CONTRATAPA
Confusión
Por Antonio Dal Masetto
Me encuentro en el barrio de Mataderos, necesito monedas para el ómnibus y entro a cambiar diez pesos en un banco. Estoy en la caja con el billete en la mano cuando se abre la puerta e irrumpen dos fulanos y una anciana. Los dos fulanos usan grandes anteojos negros que parecen antifaces. El que lleva la delantera pega el grito:
–Esto es un amparo, nadie se mueva, cada uno en su lugar. Que venga el gerente y entregue la plata.
En la cola para pagar impuestos dos mujeres se desmayan sin soltar la cartera. Un hombre avisa que es hipertenso y otro, que es cardíaco.

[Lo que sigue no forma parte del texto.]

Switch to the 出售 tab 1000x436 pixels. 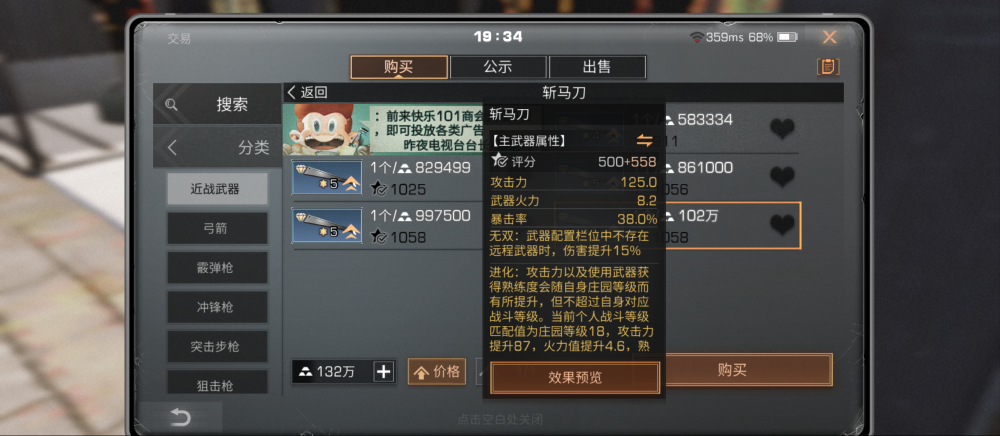pos(597,67)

–Acá está la orden judicial, abran el tesoro, entreguen 20.000 –dice el que lleva la voz cantante y que debe ser un oficial de Justicia.
–Sí, abran el maldito tesoro y devuélvanme mi plata –aúlla la anciana. La damnificada, parada en medio del salón, vigila todo con mirada de águila.
–Señor oficial, la señorita del último escritorio se metió algo en el corpiño, seguro que es una parte de mis ahorros.
La empleada lloriqueando explica que esa plata es suya, que la trajo para hacer las compras a la salida del trabajo.
–Eso tendrá que probarlo –dice el otro fulano de anteojos negros, que debe ser el abogado de la damnificada.
El resto de las empleadas y empleados están pálidos. El gerente sale a ponerle el pecho a la situación y sufre una lipotimia. El contador le ordena al tesorero que abra el tesoro y empiecen a contar. Cuentan hasta las bolsas de monedas y evidentemente no llegan a los 20.000 porque el oficial de Justicia avanza como una topadora hacia las cajas.
Yo sigo con el billete de diez en la mano.
–Hoy no le voy a poder dar cambio –me dice el cajero.
En la calle acaba de aparecer un grupo de escrache, unos treinta tipos furiosos que golpean cacerolas y llevan carteles: “Ladrones, devuelvan nuestros ahorros”; “Peor que robar un banco es fundarlo”.
–No soporto más estas situaciones, vivo con los nervios destrozados –dice el cajero–. Todos los días un escrache. Y encima nos cae la patota justiciera. Este oficial de Justicia es la sexta vez que viene; la plata nunca alcanza para terminar de devolverle el plazo fijo acorralado a la señora. La primera vez el gerente se resistió y no quiso darle ni un mango, le aplicaron Desobediencia Judicial y terminó esposado y dos horas en cana. Y encima se va a ligar un sumario; las órdenes de Casa Central son terminantes: pase lo que pase no hay que devolver ni un centavo. Para esos tilingos del centro todo es fácil, mandan órdenes y ya está. Yo los quisiera ver acá, esto es un fortín en medio del desierto y nosotros somos los gauchos aguantando el malón, abandonados a la mano de dios. La gente nos mira como si fuéramos banqueros y somos simples bancarios que laburan doce horas diarias. Para colmo vivimos sumergidos en la confusión, cada uno de los compañeros está internamente dividido: por un lado somos leales al banco y al mismo tiempo le tenemos bronca.
–No me diga que no les pagan las horas extra.
–Ojalá fuera eso –dice bajando la voz–. Como la señora damnificada y como los que están afuera gritando, nosotros somos víctimas del banco. Todos los empleados de esta sucursal teníamos nuestros ahorros en plazo fijo, acá, en esta misma madriguera, y quedaron atrapados en el corralito. Tendríamos que presentar un recurso de amparo y estar con los otros en la vereda, pero si nos identifican, encima de que no nos van a entregar nuestra plata, seguro que perdemos el laburo.
–Chorros, que nos devuelvan lo que nos robaron –murmura otro de los cajeros que se acercó.
–Así se habla, Coco –susurra una cajera.
–Qué ganas tengo de ir a buscar una cacerola –dice Coco.
Los tres me agarran del brazo a través de la ventanilla:
–Señor, háganos una gauchada, vaya afuera y grite por nosotros, los que no podemos.
–¿Qué digo y cómo lo digo? –pregunto.
–Diga lo peor que se le ocurra y grítelo con toda la voz.